Wandern wir in der Erinnerung einen Weg, den wir wohl alle kennen: der Radaune entgegen, gen Süden, von wo sie in ihrem schmalen Kanalbett in die Stadt flutet, still, geheimnisvoll, als käme sie aus einem Märchenland.
Auf der hohen Uferpromenade, vorbei am alten Friedhof von St. Salvator und seinem Vorstadtkirchlein, kommen wir den breiten Damm entlang weiter durch Stadtgebiet (Ohra), deren biederes Vorstadtgebiet sich hinter dichten Baumkronen verbirgt. Am anderen Ufer schweift der Blick zu den Höhen Bischofsberg und Stolzenberg hinan, von deren schützendem Rücken sich Gärten neben Gärten die Hänge entlang ziehen. Ein winziges Gasthaus, „Zur Kleinen Mühle", steht wie eine Kulisse aus gemütlicher Zeit mitten auf dem Damm; eine Brücke führt zu der zweihundertjährigen Kirche jenseits hinüber. Mächtige Erlen, die Wurzeln vom Wasser umspült, säumen die Böschung; hie und da ruht ein Kahn an einem kleinen Holzsteg vertäut.
Auf einmal tut ein Tal sich auf, aus dem ein Bach heranrauscht: wir sind beim Hoenepark angelangt, dem einstigen Sommersitz der Alt-Danziger Patrizierfamilie Hoene, der Stadt gestiftet für die Allgemeinheit.

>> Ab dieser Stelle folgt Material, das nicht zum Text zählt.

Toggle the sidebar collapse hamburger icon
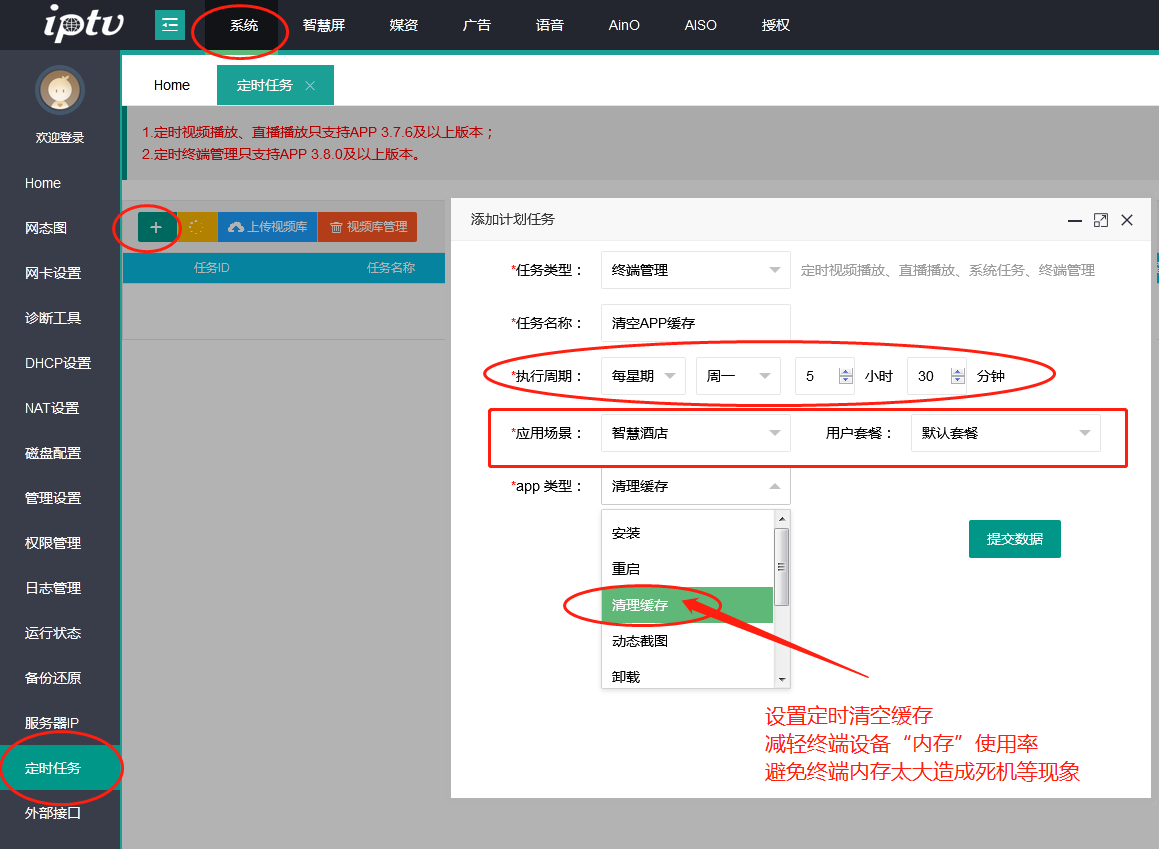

An dem schlichten Landhaus vorbei schreiten wir zwischen bejahrten Baumriesen an einem rasenumgürteten Teich vorüber, links die bewaldete Anhöhe empor, und stehen dann überrascht vor der Fernsicht, die sich uns oben bietet. Unter der hellen Himmelskuppel breitet sich weithin die Niederung bis an den Horizont, links gesäumt von der dunklen Linie der Dünenwälder, hinter denen unser schweifender Blick die See erahnt. Mächtige Findlingsblöcke, neben denen wir stehen, erzählen von grauer Vorzeit, da das Schmelzwasser der Urgletscher sie hier angeschwemmt hat.
Von der andern Seite der Höhe kommen wir auf einem bequemen Stiegenweg hinunter zu einem zweiten Teich, dessen baumüberschatteter Spiegel von Schwänen belebt ist. Neben ihm springt in munterem Wasserfall das Bächlein dahin. Eine kleine Brücke führt uns zu einer andern Anhöhe hinüber, und oben öffnet sich uns wieder ein prächtiger Rundblick, auf die dunklen Wälder hinter uns, vor uns auf das weite, ebene Land, und seitlich zwischen den Wipfeln des Walddomes lugt gar unsere „dicke Marie" herüber.
Wir stehen und schauen, das Herz geweitet im Anblick des unvergesslichen Bildes unserer Heimat.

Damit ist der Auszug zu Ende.